List of tasks »
1. In the text on International Youth Day, which two challenges does the writer most want to address?
2. Render this sentence from the text on International Youth Day in Spanish: "Today is not only a day for celebration but also for reflection."

---- Given text

Let’s celebrate! Today is all about recognizing the incredible potential of youth around the world—it’s International Youth Day! What a fantastic day to be young!

But being young isn’t all sunshine and rainbows, is it? Today is not only a day for celebration but also for reflection. International Youth Day highlights the importance of addressing the challenges that come with being an adolescent and navigating our early twenties. Let’s be honest, being a teen is one of the most beautiful yet chaotic stages of our lives. We undergo so much change and growth during these years!

The interests we had at 14 often shaded, close friends may become mere acquaintances, and the pressure to portray perfection on social media can feel overwhelming. Not to mention, who decided we should choose a major at 18 when we’re still figuring out who we are? That’s something I’d like to question!

As you can imagine—and probably have experienced—, these are just some of the hurdles we face. Many other serious issues can also arise. For instance, mental health struggles like anxiety and depression are common, often worsened by academic pressures and social expectations. Among the various challenges faced, however, there are two that I particularly want to address because of their impact on several other areas of our lives: self-acceptance and comparison. I know these are struggles that don’t just fade away after our teenage years—they are issues we deal with throughout our lives. This is precisely why it’s important to address some ways in which we can deal with them. Here, I will share with you what has worked for me.

--------
---- Input data

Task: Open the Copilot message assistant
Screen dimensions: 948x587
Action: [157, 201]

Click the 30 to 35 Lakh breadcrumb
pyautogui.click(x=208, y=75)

--------

Solutions by task »
1. Self-acceptance and comparison.

2. Hoy no es solo un día de celebración, sino también de reflexión.